The temporal width \(\Delta t\) is determined by the group delay over the PPLN-WG:

$$\Delta t = L\left( {{\beta}_{c} - {\beta}_{0} } \right),$$
(8)

where we assume that the difference between group velocities of the signal and pump pulses is negligibly small: \({\beta }_{s} \sim {\beta }_{p}={\beta }_{0}\). Substituting the measured \(\Delta \lambda =\) 1.30 nm to Eq. (7), \(\Delta B\) and \(\Delta t\) are calculated to be 160 GHz and 5.5 ps, respectively. Then the GVM between the pump and up-converted pulses is \(-\) 0.55 ps \(\cdot\) mm−1 using Eq. (8).

Coupling strength

The \({\gamma}\) parameter characterizes the coupling strength between the signal and pump pulses.
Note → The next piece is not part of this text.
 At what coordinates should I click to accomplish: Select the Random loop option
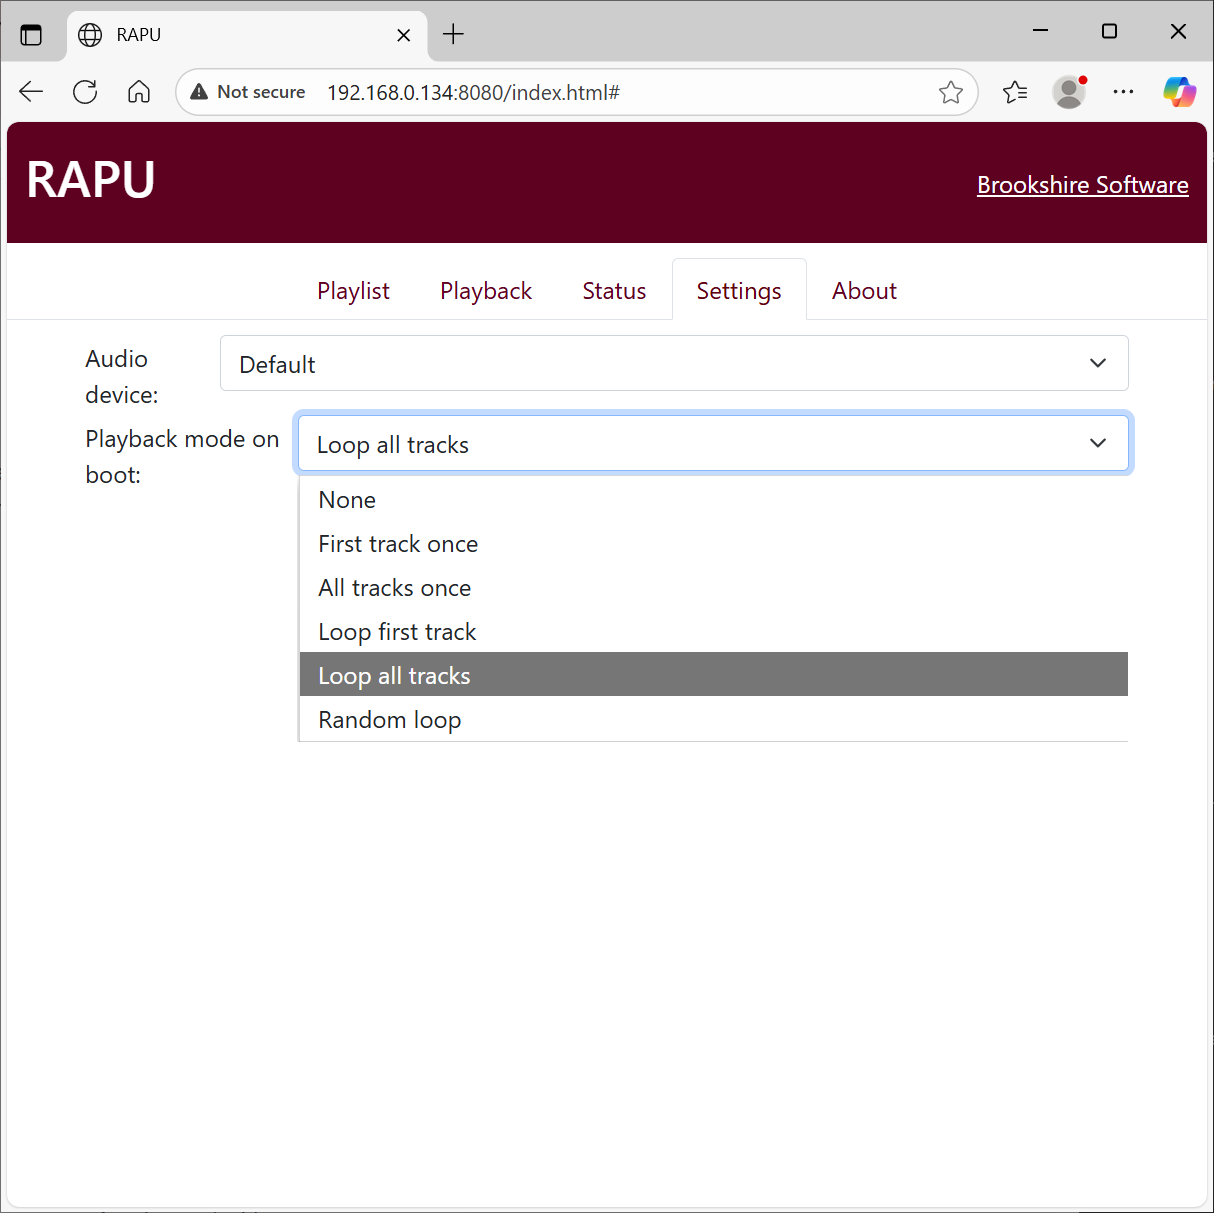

Here, \({\gamma}={D}\sqrt{8{\pi}^{2}{{d}_{eff}}^{2}{P}_{p}/\left({n}_{s}{n}_{p}{n}_{c}{c}{\epsilon}_{0}{{\lambda}_{s}}^{2}\right)}\), where \({d}_{eff}\) is an effective nonlinear coefficient, \({P}_{p}\) is an average peak power of the pump pulse coupled to the PPLN-WG, \({\epsilon}_{0}\) is the permittivity of free space, and \({D}\) is a spatial overlapping coefficient40. The value of \({\gamma}\) can be estimated to be 0.0825 mm-1 from the normalized conversion efficiency 92%W−1 cm−2 (~ \(100\cdot{\gamma}^{2}{{P}_{p}}^{-1}\)) and the average peak power of the pump pulse 0.74 W. Assuming \({\gamma}=\) 0.0825 mm−1, \({\beta}_{c}-{\beta}_{p}=-0.55\) ps \(\cdot\) mm−1, \({\beta}_{s}-{\beta}_{p}=\) 2.5 fs \(\cdot\) mm−1, and the temporal width of the signal and pump pulses is 380 ps, the conversion efficiency is numerically calculated to be 12%. This value is in good agreement with the measured conversion efficiency of 11% for pulses.

Computational method

Our simulations of various input signal waveforms resulted in the two-time transfer function \({G}_{rs}(t, t^{\prime})\), which converts an arbitrary signal pulse at the input-side edge of the nonlinear crystal into an output idler pulse (up-converted photons) at the opposite end. Applying the Schmidt decomposition to this transfer function yields the Schmidt modes and Schmidt coefficients32. The principal Schmidt mode, with the largest Schmidt coefficient, represents the waveform of the signal pulse that can be converted into an idler pulse with the highest selectivity21. Thus, when the temporal mode of the signal photons is similar to or approximates this principal Schmidt mode, the signal photons can be efficiently frequency up-converted, while background noise photons carrying different temporal modes are converted with much lower probabilities.